A dull color rose to Cherry Malotte’s cheeks; she swallowed as if her throat were very dry, and said, slowly:

“Then she refused you in spite of everything, and you have come to me because of what I told you this afternoon. You are doing this out of pity—or is it because you are angry with her? No, no, Boyd! I won’t have it. I don’t want your pity—I don’t want what she cast off.”

“It has taken me a long time to find myself, Cherry, for I have been blinded by a vision,” he answered. “I have been dreaming, and I never saw clearly till to-day. I came away of my own free will; and I came straight to you because it is you I love and shall always love.”

The girl suddenly began to beat her hands together.

“You—forget what I—have been!” she cried, in a voice that tore her lover’s heartstrings. “You can’t want to—marry me?”

“To-night,” he said, simply, and held out his arms to her. “I love you and I want you. That is all I know or care about.”

He found her upon his breast, sobbing and shaking as if she had sought shelter there from some great peril. He buried his face in the soft masses of her hair, whispering fondly to her till her emotion spent itself. She turned her face shyly up at length and pressed her lips to his. Then, holding herself away from him, she said, with a half-doubtful yet radiant look:

“It is not too late yet. I will give you one final chance to save yourself.”

He shook his head.

“Then I have done my duty!” She snuggled closer to him. “And you have no regrets?”

“Only one. I am sorry that I can’t give you more than my name. I may have to go out into the world and begin all over if Mr. Wayland carries out his threat. I may be the poorest of the poor.”

“That will be my opportunity to show how well I love you. You can be no poorer than I in this world’s goods.”

“You at least have your copper-mine.”

“I have no mine,” said the girl. “Not even the smallest interest in one.”

“But—I don’t understand.”

She dropped her eyes. “Mr. Hilliard is a hard man to deal with. I had to give him all my share in the claims.”
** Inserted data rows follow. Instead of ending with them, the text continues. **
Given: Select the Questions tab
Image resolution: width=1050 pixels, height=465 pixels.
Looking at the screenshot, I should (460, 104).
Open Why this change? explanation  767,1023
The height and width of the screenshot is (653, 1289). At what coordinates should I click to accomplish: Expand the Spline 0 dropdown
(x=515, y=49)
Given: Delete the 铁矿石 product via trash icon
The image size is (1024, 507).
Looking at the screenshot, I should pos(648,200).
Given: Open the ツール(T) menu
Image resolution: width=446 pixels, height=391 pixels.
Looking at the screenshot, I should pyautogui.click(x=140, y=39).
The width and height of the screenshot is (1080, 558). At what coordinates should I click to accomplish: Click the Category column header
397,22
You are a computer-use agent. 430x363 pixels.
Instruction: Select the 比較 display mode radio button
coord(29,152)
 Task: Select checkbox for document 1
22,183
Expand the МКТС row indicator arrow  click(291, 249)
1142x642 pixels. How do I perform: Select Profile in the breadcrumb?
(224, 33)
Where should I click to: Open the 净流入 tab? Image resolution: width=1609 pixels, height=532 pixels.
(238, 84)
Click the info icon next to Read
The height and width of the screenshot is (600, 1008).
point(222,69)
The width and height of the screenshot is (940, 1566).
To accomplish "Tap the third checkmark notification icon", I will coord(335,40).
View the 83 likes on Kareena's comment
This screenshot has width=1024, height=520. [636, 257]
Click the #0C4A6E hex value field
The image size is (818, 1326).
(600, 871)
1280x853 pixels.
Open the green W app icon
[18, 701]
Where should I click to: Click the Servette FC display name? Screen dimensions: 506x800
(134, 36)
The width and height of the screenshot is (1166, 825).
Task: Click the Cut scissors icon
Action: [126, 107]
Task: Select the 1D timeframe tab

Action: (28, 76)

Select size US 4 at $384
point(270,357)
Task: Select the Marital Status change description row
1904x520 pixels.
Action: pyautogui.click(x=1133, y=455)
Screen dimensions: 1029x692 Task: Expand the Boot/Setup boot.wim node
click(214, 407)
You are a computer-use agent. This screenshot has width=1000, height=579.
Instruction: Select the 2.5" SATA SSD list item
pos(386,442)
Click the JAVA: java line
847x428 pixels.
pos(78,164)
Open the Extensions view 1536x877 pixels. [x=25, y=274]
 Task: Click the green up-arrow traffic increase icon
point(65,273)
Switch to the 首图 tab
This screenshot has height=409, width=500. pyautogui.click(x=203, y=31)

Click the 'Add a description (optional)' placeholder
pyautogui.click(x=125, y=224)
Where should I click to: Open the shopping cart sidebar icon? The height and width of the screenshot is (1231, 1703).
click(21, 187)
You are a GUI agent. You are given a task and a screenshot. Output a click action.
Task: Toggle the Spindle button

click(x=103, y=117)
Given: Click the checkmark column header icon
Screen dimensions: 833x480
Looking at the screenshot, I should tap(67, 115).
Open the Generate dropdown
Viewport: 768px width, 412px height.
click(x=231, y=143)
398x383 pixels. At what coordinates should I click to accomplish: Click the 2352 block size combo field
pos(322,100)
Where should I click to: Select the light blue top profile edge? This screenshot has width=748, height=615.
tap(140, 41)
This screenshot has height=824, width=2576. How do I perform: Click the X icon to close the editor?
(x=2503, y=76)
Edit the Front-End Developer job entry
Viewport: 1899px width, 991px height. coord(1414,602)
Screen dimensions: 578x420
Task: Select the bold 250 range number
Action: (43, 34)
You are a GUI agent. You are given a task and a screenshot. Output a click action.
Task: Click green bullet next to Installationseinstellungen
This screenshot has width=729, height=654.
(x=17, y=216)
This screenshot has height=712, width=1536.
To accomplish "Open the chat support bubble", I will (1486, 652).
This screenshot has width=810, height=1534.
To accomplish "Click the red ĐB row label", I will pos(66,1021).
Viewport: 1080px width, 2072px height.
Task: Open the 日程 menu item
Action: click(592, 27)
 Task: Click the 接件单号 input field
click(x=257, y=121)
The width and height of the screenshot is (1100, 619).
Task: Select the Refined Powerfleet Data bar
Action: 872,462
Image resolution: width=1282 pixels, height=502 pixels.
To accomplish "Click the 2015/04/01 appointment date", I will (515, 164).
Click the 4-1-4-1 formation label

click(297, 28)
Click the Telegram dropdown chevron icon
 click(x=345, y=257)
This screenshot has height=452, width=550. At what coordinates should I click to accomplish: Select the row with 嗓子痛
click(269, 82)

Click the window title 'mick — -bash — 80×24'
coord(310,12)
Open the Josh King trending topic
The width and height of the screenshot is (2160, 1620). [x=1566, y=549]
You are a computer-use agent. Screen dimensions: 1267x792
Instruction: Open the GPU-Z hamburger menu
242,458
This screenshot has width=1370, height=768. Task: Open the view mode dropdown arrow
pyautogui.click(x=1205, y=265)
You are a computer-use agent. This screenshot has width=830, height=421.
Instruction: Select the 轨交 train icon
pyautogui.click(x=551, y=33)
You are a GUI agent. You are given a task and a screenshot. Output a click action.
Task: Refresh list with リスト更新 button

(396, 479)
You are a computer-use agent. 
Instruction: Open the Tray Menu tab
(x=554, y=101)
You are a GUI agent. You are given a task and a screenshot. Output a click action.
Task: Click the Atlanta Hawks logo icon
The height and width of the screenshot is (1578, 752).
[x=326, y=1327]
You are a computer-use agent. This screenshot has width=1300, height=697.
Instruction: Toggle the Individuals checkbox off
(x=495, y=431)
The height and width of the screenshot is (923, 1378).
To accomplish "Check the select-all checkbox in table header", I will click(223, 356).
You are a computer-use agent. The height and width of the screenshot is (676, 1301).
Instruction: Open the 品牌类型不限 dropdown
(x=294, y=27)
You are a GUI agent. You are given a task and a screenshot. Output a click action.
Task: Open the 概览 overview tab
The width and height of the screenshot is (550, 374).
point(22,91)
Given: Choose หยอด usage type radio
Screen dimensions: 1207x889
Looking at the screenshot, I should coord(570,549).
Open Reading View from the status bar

“I suppose you mean you sold out to him.”

“No! When I found you could not raise the money, I gave him my share in the mine. With that as a consideration, he made you the loan. You are not angry, are you?”

“Angry!” Emerson’s tone conveyed a supreme gladness. “You don’t know—how happy you have made me.”

“Hark!” She laid a finger upon his lips. Through the breathless night there came the faint rumble of a ship’s chains.

The Grande Dame!” he cried. “She sails at the flood tide.”

They stood together in the open doorway of the little house and watched the yacht’s lights as they described a great curve through the darkness, then slowly faded into nothingness down the bay. Cherry drew herself closer to Boyd.

“What a wonderful Providence guides us, after all,” she said. “That girl had everything in the world, and I was poor—so poor—until this hour. God grant she may some day be as rich as I!”

Out on The Grande Dame the girl who had everything in the world maintained a lonely vigil at the rail, straining with tragic eyes until the sombre shadows that marked the shores of the land she feared had shrunk to a faint, low-lying streak on the horizon. Then she turned and went below, numbed by the knowledge that she was very poor and very wretched, and had never understood.